Source records:
###

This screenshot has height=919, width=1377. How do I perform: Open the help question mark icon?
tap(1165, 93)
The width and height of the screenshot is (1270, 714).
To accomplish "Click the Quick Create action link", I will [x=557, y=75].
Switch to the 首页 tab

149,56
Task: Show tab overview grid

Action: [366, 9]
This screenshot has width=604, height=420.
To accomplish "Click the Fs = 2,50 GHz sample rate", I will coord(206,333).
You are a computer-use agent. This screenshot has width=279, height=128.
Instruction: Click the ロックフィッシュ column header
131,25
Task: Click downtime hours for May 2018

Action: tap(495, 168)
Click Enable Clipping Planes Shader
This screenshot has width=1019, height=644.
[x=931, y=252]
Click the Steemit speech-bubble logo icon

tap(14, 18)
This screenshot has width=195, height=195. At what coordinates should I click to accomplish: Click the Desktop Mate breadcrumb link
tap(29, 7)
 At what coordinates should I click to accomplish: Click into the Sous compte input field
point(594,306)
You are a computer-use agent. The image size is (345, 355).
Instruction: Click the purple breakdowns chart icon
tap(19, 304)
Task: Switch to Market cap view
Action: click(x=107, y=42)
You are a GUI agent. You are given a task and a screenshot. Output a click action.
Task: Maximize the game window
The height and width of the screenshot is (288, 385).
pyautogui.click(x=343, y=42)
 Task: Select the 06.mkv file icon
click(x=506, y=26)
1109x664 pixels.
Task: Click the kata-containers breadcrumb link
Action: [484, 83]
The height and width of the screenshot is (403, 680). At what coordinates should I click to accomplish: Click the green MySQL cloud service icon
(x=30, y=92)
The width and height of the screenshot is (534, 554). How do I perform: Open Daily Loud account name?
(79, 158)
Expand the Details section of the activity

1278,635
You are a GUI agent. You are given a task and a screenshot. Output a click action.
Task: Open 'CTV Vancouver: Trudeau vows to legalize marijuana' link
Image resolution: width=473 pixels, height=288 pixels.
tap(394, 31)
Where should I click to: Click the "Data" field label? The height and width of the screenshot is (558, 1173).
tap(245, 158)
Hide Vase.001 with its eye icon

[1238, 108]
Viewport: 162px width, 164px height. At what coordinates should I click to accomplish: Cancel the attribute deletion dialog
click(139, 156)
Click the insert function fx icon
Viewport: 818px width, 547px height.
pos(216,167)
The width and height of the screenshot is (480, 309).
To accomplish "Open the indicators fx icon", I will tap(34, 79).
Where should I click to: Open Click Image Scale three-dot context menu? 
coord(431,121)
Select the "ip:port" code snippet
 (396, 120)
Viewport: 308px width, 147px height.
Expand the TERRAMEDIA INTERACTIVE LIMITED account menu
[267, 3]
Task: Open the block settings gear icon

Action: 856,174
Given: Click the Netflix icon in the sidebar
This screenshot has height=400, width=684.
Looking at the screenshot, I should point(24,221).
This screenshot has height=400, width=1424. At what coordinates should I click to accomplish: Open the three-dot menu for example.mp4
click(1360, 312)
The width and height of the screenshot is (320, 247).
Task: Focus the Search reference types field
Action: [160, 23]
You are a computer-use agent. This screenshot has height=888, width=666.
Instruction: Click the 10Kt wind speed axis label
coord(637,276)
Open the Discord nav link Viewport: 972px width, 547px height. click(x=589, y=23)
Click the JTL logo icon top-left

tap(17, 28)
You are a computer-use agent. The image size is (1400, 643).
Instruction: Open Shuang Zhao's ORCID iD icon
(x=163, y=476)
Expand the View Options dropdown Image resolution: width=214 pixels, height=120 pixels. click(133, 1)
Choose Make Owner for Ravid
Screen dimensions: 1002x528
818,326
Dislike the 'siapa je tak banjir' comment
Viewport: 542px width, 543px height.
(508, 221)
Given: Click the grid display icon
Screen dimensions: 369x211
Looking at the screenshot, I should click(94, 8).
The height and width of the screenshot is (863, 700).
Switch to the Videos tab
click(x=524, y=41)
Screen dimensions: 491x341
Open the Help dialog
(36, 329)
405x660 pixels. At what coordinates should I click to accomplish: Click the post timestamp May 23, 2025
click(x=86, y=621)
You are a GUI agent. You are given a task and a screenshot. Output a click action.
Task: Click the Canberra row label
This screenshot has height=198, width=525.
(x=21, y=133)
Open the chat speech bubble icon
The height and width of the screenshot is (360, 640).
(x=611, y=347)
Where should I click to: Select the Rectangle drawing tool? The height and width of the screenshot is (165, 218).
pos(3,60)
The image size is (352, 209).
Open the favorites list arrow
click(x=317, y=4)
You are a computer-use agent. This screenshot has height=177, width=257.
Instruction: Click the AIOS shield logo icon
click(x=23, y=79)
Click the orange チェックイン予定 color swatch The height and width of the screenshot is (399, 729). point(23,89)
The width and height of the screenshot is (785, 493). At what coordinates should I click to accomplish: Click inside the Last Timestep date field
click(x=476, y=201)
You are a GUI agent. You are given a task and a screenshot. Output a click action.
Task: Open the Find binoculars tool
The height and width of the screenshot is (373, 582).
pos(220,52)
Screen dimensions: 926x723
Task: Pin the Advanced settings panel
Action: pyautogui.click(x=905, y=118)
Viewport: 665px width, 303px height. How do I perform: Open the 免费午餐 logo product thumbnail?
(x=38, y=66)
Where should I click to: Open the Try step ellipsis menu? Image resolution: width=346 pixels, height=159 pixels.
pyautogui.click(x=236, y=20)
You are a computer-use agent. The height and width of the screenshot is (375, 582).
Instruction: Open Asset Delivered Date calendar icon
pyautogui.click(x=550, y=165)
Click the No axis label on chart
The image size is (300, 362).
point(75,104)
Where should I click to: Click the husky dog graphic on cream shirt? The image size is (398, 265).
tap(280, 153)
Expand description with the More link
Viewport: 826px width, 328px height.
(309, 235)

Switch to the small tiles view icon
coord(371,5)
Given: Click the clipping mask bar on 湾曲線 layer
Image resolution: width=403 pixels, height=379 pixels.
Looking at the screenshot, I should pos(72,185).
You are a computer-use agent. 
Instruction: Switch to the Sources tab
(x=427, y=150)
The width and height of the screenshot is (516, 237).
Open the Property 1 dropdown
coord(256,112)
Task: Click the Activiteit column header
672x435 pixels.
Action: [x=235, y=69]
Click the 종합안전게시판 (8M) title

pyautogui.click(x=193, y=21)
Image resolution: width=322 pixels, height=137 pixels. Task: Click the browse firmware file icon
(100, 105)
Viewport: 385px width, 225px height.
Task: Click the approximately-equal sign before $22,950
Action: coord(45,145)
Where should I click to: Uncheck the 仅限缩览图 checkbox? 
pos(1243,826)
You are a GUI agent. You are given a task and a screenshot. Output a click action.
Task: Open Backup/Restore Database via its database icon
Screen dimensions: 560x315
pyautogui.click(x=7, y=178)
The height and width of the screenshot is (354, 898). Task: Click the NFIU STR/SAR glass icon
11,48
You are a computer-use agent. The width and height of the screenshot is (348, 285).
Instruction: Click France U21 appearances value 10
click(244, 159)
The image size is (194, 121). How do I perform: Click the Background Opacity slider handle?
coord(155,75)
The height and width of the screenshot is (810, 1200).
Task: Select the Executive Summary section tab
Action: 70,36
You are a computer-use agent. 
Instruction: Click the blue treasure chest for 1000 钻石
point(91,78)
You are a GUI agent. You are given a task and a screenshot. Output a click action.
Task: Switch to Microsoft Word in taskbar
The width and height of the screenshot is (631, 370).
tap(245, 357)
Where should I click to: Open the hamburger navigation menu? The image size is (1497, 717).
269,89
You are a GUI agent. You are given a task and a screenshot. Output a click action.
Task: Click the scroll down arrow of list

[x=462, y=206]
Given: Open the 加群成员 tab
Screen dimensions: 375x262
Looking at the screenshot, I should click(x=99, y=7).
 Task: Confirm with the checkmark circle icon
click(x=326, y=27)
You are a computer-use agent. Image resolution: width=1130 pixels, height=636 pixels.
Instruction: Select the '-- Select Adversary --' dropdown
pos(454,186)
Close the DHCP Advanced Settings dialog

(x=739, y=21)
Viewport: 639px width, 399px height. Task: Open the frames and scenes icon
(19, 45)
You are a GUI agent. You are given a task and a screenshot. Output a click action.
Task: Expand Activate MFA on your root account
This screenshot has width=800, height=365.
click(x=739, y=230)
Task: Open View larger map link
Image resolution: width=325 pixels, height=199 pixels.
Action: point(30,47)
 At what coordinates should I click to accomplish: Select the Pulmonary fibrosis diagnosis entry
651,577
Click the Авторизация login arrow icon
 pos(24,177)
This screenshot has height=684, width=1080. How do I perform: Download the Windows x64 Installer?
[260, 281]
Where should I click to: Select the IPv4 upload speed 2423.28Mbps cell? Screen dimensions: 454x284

###

_Instructions to follow_.
A verbatim transcription is needed of the lines above, starting at the line with "Viewport: 665px width, 303px" and ending at the line with "Click the No axis label on chart", both included, and of nothing else.

_Problem solution_.
Viewport: 665px width, 303px height. How do I perform: Open the 免费午餐 logo product thumbnail?
(x=38, y=66)
Where should I click to: Open the Try step ellipsis menu? Image resolution: width=346 pixels, height=159 pixels.
pyautogui.click(x=236, y=20)
You are a computer-use agent. The height and width of the screenshot is (375, 582).
Instruction: Open Asset Delivered Date calendar icon
pyautogui.click(x=550, y=165)
Click the No axis label on chart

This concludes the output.